▸ Показанный отрывок
((

Чтобы получить ответ на этот вопрос и не казаться перед присутствующими полность некомпетентным человеком, который спорит исключительно ради спора, достаточно ЕЩЕ РАЗ перечитать вышеприведенные документы... Я искренне надеюсь, что все присутствующие умеют не только читать, но и понимать прочитанное.  :Smilie: 

А вообще, чтобы еще раз ответить на эти инсинуации, не без удовольствия повторно процитирую слова Шамара Ринпоче (для тех, кто не знает, напомню еще раз - это т.н. "лама в Красной короне", второй иерарх в школе Карма Кагью после ЕС Кармапы):




> *Заниматься поиском изъянов в человеческом поведении можно бесконечно, и в духовном мире есть множество примеров такого рода. Однако в случае Ламы Оле я не вижу злоупотребления положением учителя. Буддийские центры «Алмазного пути» свободны от каких-либо скандалов или сфабрикованных поучений.* 
> 
> Я хочу выразить свою благодарность Ламе Оле за его сорокалетний труд по передаче учения Будды на благо всех существ. И делаю пожелания, чтобы деятельность Ламы Оле продолжала расширяться.

----------

Styeba (23.02.2013), Tong Po (22.02.2013), Мария Герасимова (12.01.2014)

----------


## Dron

> А любой ответ на форуме - это мой личный ответ. И по-другому никак не получится.


Что ж такое вы говорите? Конечно, получится. Вот станьте учеником Оле НИдала, и сразу все получится.

))

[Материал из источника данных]

((

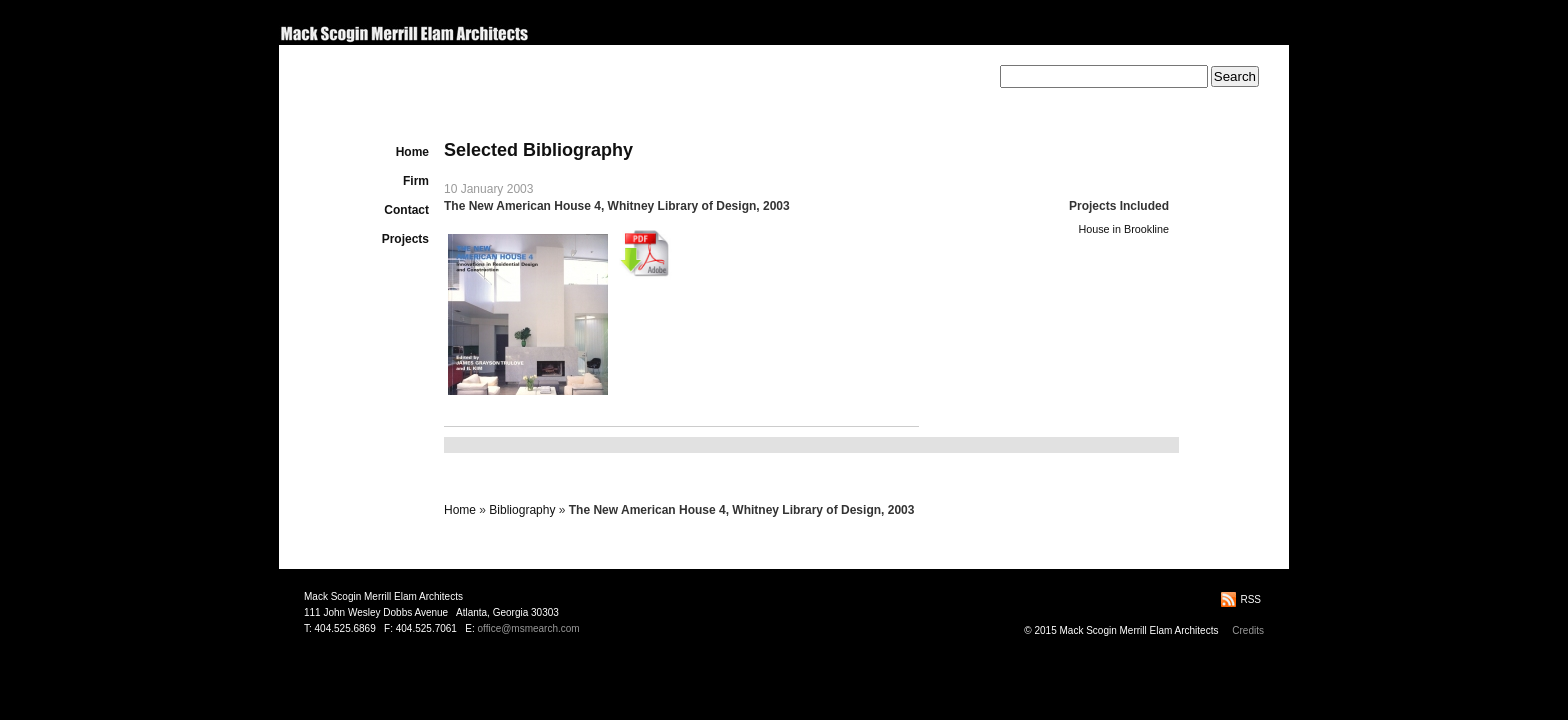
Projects (405, 239)
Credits (1248, 630)
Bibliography (522, 510)
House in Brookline (1123, 229)
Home (412, 152)
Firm (416, 181)
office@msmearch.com (528, 628)
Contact (406, 210)
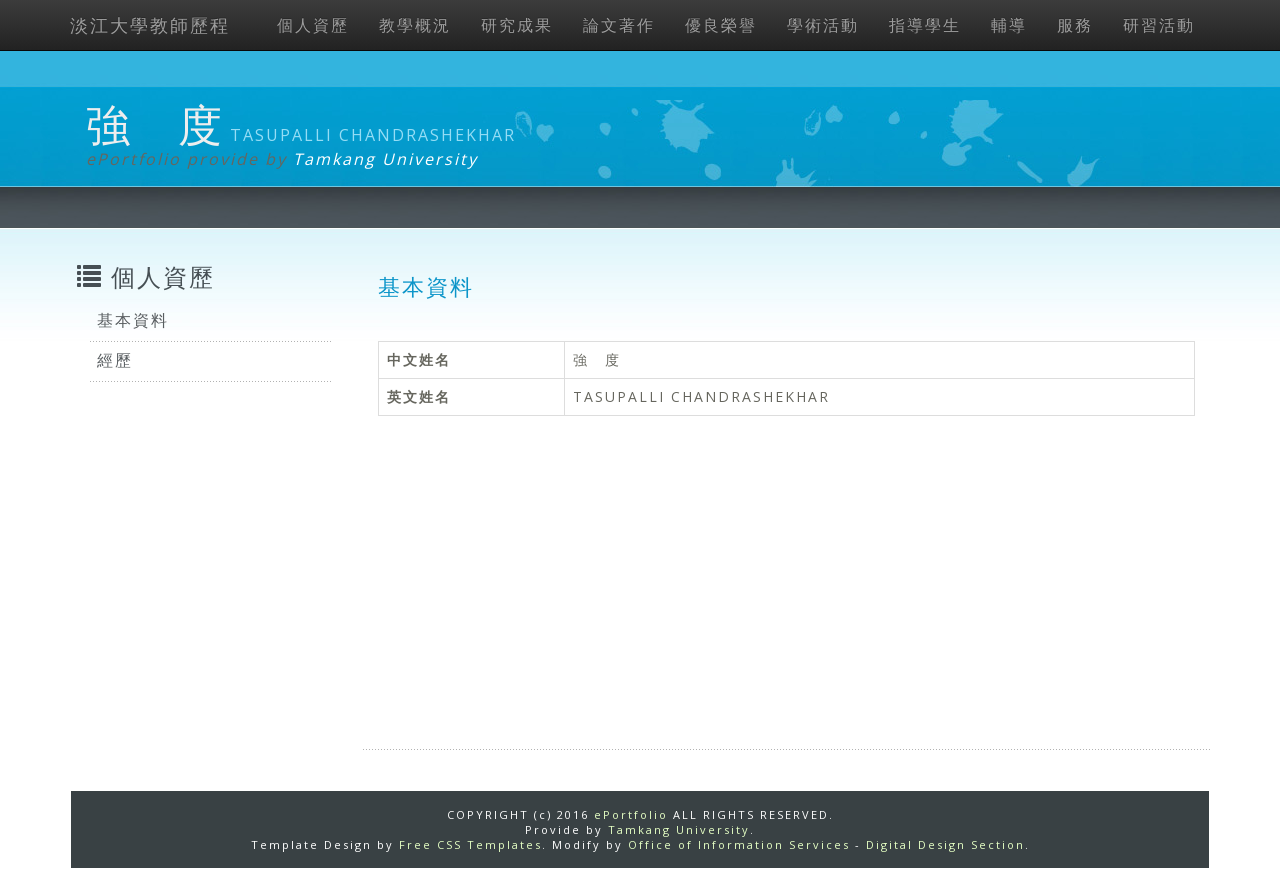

))

▸ Список заданий
1. Перескажите, пожалуйста, покороче абзац отрывка, начинающийся словами «Заниматься поиском изъянов», сохранив его главные мысли.
2. Выпишите из отрывка точный фрагмент: начните с места, где стоят слова «Styeba (23.02.2013), Tong Po (22.02.2013), Мария», и остановитесь после слов «никак не получится.».
3. Напишите, что идет дальше в отрывке из форумного спора о Ламе Оле, начиная сразу после его последней фразы.

▸ Ответы
1. Недостатки в человеческом поведении можно искать без конца, и в духовном мире таких примеров много. Но в случае Ламы Оле злоупотребления положением учителя не видно. Буддийские центры «Алмазного пути» свободны от скандалов и сфабрикованных поучений.

2.
Styeba (23.02.2013), Tong Po (22.02.2013), Мария Герасимова (12.01.2014)

----------


## Dron

> А любой ответ на форуме - это мой личный ответ. И по-другому никак не получится.

3.
----------


## Tong Po

> Что ж такое вы говорите? Конечно, получится. Вот станьте учеником Оле НИдала, и сразу все получится.


Уже, однако это не даёт мне никакого права отвечать за всех ученикОВ (как Вы потребовали) ОН.

----------


## Dron

> Уже, однако это не даёт мне никакого права отвечать за всех ученикОВ (как Вы потребовали) ОН.


Это дает вам право отвечать за одного ученика. Мне этого достаточно. Вы готовы?

----------


## Tong Po

> Это дает вам право отвечать за одного ученика. Мне этого достаточно. Вы готовы?



Я ответил. И на это Вам уже указал. Прочитать и понять не удалось? Ничем тогда не могу помочь, ибо добавлять чего-либо ради Ваших утех желания не имею.

----------


## Dron

> Я ответил. И на это Вам уже указал. Прочитать и понять не удалось? Ничем тогда не могу помочь, ибо добавлять чего-либо ради Ваших утех желания не имею.


Вот это ваш ответ? 



> А оно никого и не должно убеждать или не убеждать. Оно просто есть как факт. Вот и всё. Но лично Вы, разумеется, можете не верить, что оно есть и ни в чём не убеждаться


И он не изменился после всего, что тут было сказано?

----------


## Tong Po

> Вот это ваш ответ?


Нет.

----------


## Eternal Jew

> ...ну положим я знаю, общался с ним не раз...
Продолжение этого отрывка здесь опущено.